Brainstorming Just Got Way Easier

Getting ideas onto paper is often the hardest step in learning. Students stare at a blank page, unsure where to start. Sometimes, a visual process is a better approach.

The Solution:  Mindmap.so

Mindmap.so acts like a digital whiteboard built specifically for organizing thinking. Start with a central idea—say Photosynthesis—and quickly branch into subtopics like light reactions, chloroplasts, or Calvin cycle. Within seconds, an entire lesson structure appears visually.

That same structure works for students too. Essays can be mapped before writing. Projects can be broken into smaller steps. Entire units can be organized to show how topics connect.

The real classroom power comes during live teaching. Build a mind map together as students brainstorm ideas, activate prior knowledge, or unpack complex topics. At the end of a lesson, students can even create their own maps as a quick check for understanding.

Is This For YOUR Classroom?

Mindmap.so is intentionally simple. It won’t replace full collaboration tools or project management boards. But for quick brainstorming, lesson planning, or organizing student thinking, that simplicity is exactly the appeal.

Strategies That Work:

  1. Lesson Blueprint Map: Visually outline an entire lesson so students can see how concepts connect.

  2. Prior Knowledge Brainstorm: Start a new unit by mapping everything students already know about a topic.

  3. Understanding Check Map: Have students build a quick mind map at the end of class to reveal gaps in understanding.

There’s no need to make an account to start, but if you want to share a link to your board with other teachers/students, then a free account is required. 

Sometimes the best edtech tool is the simplest one. Mindmap.so turns scattered thoughts into visible learning.

🚀 Noteworthy News

Getting organized is a sign of self-respect. 

Gabrielle Bernstein

BRAINY BIT

Students Are On Their Phones All Day (no, really)
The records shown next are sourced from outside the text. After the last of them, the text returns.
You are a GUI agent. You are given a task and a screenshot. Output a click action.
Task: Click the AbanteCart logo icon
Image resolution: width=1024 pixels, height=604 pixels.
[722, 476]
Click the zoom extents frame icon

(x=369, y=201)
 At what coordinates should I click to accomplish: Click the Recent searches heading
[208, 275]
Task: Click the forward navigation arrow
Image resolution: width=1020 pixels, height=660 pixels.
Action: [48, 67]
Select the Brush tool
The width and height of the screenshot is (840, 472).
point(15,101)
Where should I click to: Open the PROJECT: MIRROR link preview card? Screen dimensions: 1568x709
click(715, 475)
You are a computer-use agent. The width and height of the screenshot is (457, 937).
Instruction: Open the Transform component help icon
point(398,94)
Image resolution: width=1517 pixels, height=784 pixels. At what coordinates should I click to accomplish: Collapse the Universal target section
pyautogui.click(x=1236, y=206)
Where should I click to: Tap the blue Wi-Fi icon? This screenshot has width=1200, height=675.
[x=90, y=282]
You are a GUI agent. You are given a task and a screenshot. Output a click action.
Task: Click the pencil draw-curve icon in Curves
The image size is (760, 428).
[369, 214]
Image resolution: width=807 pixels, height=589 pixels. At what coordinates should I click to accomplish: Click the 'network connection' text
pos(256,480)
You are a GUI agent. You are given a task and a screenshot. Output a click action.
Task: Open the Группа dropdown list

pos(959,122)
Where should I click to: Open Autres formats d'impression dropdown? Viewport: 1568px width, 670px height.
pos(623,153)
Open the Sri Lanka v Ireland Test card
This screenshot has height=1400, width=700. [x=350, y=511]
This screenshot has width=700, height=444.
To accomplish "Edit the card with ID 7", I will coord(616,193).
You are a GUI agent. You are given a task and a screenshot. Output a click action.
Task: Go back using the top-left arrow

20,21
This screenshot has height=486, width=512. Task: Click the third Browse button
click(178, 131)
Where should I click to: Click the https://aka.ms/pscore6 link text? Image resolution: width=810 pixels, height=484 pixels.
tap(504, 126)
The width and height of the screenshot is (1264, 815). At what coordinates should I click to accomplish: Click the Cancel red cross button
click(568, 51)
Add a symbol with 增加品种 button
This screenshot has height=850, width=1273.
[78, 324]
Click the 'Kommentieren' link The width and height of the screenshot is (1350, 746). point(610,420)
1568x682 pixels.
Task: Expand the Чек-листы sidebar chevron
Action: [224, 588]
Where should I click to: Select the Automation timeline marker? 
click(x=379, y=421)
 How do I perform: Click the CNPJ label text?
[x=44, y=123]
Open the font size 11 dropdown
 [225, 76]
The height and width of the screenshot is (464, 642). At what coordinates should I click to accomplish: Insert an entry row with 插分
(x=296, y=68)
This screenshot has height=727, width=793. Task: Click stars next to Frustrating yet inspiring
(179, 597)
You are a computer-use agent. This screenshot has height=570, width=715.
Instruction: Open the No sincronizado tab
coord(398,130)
Us teachers already knew this, but a new study actually measured it. And the numbers are… impressive.

TLDR: In a study of 79 students, researchers tracked smartphone use hour-by-hour for 14 days. Students spent about one-third of the school day on their phones. Students who checked their phones more often showed weaker cognitive control, a key skill for focus and learning.

Researchers recruited 79 students aged 11–18 and tracked their phone use over two weeks. Each day, students uploaded screenshots of their phone’s screen-time report so researchers could measure exactly how many minutes phones were used each hour of the day.

The researchers then looked specifically at school hours (8 AM–3 PM). 

Older students also completed a go/no-go cognitive control test, where they had to quickly respond to certain images and ignore others. This type of task measures a student’s ability to resist impulses and stay focused.

The Results:

Here’s what they found:

Students used their phones during every hour of the school day, averaging about 16–22 minutes of phone time per hour. In total, that added up to 2.22 hours of phone use during school.

The average student checked their phone about 64 times during school hours, and about 70% of that screen time was spent on social media or entertainment apps.

But that’s not even the most interesting part of this study.

What mattered most was how often students checked their phones. Students who checked their phones more frequently performed worse on the cognitive control task, meaning they had more difficulty controlling impulses and maintaining attention.

In YOUR Classroom:

The challenge may not be phone use itself - it’s the constant interruption of attention. And while this study was done on teens, adults can fall into the same category (take a peek at your own screen time for a jump scare).

Here’s how these results can impact your classroom this week:

Strategies That Work:

  1. Create short focus sprints: Run 10–15 minute “deep focus” blocks where the entire class works phone-free before a short break.

  2. Teach attention as a skill: Explain how constant checking trains the brain to expect interruptions.

  3. Use phones with clear boundaries: If phones are used in a lesson, define when they start and when they go away.

Smartphones may not just distract students (and adults alike).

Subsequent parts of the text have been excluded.